Le diabète de type 1 atteint de plus en plus d’enfants avant l’âge de 5 ans. Dès le diagnostic, le rôle de l’équipe médicale et des parents est essentiel. Leurs explications vont permettre à l’enfant de comprendre sa maladie.
Apprendre que son enfant a du diabète est toujours un choc. C’est souvent quand il est hospitalisé en urgence, parce qu’il s’est mis à boire et uriner abondamment, que le diagnostic tombe. Le diabète de type 1, dit insulinodépendant, atteint de plus en plus d’enfants avant l’âge de 5 ans, sans explication scientifique à ce jour. Des antécédents familiaux ne sont décelés que dans un cas sur dix. Les symptômes peuvent survenir dès l’âge de 6 mois.

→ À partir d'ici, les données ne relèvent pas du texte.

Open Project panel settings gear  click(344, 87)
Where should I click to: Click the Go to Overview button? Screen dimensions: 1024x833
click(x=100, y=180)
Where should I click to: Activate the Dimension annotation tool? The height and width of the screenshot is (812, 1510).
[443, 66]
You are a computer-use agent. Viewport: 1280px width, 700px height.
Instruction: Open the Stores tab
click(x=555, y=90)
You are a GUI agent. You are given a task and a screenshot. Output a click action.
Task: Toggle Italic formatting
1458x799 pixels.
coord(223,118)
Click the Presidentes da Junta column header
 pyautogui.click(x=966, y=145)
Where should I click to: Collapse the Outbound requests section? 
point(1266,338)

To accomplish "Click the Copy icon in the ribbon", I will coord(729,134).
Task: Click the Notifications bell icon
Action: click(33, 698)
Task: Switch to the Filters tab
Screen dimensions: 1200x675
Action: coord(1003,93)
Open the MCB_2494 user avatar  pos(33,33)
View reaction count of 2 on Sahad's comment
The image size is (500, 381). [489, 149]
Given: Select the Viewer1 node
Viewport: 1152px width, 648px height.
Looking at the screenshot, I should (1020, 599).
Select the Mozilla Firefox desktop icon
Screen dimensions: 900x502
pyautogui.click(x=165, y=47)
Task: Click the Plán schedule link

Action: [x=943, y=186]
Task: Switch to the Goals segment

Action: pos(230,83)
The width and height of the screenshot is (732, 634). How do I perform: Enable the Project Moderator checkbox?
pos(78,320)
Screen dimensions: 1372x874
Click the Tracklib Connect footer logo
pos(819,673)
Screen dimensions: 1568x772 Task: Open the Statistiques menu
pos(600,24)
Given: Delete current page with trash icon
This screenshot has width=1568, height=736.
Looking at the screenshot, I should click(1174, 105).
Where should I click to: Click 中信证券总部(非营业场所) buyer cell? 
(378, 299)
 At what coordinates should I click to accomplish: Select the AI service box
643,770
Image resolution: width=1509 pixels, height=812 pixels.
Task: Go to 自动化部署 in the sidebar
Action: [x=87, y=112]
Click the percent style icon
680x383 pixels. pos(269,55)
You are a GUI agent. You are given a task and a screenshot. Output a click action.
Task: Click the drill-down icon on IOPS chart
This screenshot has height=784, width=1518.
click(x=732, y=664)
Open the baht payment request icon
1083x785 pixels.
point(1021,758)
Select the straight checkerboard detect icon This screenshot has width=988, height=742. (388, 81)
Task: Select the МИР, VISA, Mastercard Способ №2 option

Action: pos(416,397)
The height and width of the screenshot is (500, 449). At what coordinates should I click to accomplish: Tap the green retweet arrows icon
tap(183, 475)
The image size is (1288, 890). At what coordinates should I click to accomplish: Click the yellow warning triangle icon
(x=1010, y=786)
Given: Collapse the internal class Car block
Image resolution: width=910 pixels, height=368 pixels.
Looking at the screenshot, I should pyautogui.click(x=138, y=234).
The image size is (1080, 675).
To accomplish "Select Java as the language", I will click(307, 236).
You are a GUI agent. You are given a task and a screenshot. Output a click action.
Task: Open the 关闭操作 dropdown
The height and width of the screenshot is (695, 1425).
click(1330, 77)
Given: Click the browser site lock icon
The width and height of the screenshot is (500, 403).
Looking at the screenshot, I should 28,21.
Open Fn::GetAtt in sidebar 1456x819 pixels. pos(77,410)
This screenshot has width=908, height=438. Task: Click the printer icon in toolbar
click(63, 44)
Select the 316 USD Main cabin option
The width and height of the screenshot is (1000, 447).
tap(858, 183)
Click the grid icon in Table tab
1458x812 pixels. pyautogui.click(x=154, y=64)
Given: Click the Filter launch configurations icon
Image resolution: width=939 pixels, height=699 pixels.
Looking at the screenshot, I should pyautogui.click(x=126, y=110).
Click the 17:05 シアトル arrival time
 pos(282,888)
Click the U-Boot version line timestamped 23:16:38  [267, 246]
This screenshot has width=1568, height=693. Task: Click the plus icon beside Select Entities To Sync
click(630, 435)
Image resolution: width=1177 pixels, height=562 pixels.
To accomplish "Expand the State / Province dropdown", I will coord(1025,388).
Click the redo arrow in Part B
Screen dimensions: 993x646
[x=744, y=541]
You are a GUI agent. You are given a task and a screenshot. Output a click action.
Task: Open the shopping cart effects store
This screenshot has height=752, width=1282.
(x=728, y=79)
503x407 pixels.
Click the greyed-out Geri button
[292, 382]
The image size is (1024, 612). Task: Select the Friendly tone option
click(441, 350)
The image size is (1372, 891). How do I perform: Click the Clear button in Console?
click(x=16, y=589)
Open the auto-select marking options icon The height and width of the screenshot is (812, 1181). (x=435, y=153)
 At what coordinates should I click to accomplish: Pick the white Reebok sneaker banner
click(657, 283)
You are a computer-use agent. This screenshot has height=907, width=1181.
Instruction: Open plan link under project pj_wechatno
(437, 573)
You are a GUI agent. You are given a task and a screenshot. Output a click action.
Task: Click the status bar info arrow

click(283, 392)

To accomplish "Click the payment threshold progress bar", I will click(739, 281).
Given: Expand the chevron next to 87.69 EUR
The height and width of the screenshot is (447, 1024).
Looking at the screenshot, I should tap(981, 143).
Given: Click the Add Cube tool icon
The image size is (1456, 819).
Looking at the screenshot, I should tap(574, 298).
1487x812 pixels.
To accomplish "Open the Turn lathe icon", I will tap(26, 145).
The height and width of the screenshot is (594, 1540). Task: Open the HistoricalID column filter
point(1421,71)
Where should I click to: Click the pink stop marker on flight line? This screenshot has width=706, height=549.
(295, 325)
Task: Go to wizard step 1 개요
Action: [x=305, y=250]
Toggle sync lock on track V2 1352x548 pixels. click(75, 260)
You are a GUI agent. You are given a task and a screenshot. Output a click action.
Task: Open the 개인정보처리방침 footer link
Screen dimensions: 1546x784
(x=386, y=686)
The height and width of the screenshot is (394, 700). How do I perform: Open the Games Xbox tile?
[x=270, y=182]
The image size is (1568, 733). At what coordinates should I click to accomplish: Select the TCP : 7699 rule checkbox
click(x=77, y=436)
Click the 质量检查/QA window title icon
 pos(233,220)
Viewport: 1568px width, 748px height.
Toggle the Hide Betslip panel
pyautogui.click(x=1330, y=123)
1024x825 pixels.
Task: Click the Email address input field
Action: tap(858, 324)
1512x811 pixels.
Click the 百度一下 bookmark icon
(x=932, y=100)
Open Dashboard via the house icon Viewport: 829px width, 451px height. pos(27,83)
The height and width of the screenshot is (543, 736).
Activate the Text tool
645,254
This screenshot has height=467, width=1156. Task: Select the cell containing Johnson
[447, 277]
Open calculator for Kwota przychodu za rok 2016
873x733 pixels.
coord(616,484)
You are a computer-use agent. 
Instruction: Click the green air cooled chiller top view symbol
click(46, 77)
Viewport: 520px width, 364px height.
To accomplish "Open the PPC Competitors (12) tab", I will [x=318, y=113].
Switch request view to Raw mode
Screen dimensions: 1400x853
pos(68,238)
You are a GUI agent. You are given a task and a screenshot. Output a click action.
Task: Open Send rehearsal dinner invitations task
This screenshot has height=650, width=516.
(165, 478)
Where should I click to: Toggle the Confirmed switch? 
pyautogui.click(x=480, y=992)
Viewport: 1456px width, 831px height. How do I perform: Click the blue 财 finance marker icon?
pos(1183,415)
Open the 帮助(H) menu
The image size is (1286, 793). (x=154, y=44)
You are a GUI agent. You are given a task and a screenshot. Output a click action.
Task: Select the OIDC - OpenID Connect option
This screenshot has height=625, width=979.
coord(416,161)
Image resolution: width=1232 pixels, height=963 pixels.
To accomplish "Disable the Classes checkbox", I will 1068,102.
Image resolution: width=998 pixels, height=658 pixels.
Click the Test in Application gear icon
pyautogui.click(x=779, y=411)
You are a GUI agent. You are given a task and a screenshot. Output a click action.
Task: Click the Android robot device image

Après l’annonce de la maladie et de son traitement à vie, l’association Aide aux jeunes diabétiques, dont la commission pédagogique a défi ni un protocole d’information des familles, propose une formation de 20 à 24 heures réparties sur une dizaine de jours. Son programme, à la disposition de tous les pédiatres, passe en revue les conduites à tenir de retour à la maison. Il s’agit d’apprendre à faire l’injection, à doser la glycémie, à tenir un carnet de bord, à adapter les doses aux résultats et à réagir lors d’un malaise ou si la glycémie augmente ou chute. Les règles d’alimentation sont abordées. Les parents, mais aussi d’autres personnes proches de l’enfant, sont invités à les suivre.
L’enfant peut ensuite mener une vie presque normale. Il fera lui-même ses injections dès l’âge de 5 ans, si aucune infirmière n’est disponible pour les faire à l’école. Les parents peuvent demander que le dosage de glycémie soit effectué dans un endroit calme, sous le contrôle d’un adulte.
Baptiste : « Je savais que c’était synonyme de piqûres. »
Agé de 17 ans, Baptiste est insulinodépendant depuis l’âge de 10 ans. « Je rentrais d’un entraînement de foot. Ma mère m’a dit que je n’irai pas à l’école le lendemain. Sur le moment, j’étais content. Quand elle m’a dit que j’avais du diabète, j’ai compris que c’était grave, je savais que c’était synonyme de piqûres », se souvient-il. C’est au service pédiatrique qu’on lui a donné un livre montrant l’histoire d’un robot qui apprend à vivre avec le diabète. « Je continue à faire du foot. J’ai toujours du sucre, du miel liquide ou des barres chocolatées avec moi. J’informe mes amis, au cas où je ferais un malaise », précise-t-il.
Davantage de souplesse dans les repas
En famille, ce régime doit être adapté, avec l’aide d’une diététicienne, s’il comporte des excès. « Si on change les habitudes, ce sont celles de tous. Il est essentiel d’avoir une alimentation équilibrée. Mais si le régime familial ne comporte pas d’excès en graisse ou en sucre, il n’y a rien à changer. Il n’y a plus de restrictions alimentaires », assure le Pr Jean-Jacques Robert, professeur de pédiatrie, responsable de l’unité de diabétologie infantile à l’hôpital Necker-Enfants malades, à Paris, et auteur de Mon enfant a du diabète, aux éditions du Cherche-Midi. Les horaires des repas peuvent être légèrement décalés, mais leur quantité ne doit pas varier. Il est cependant possible d’ajuster la dose d’insuline à ce que l’enfant mange.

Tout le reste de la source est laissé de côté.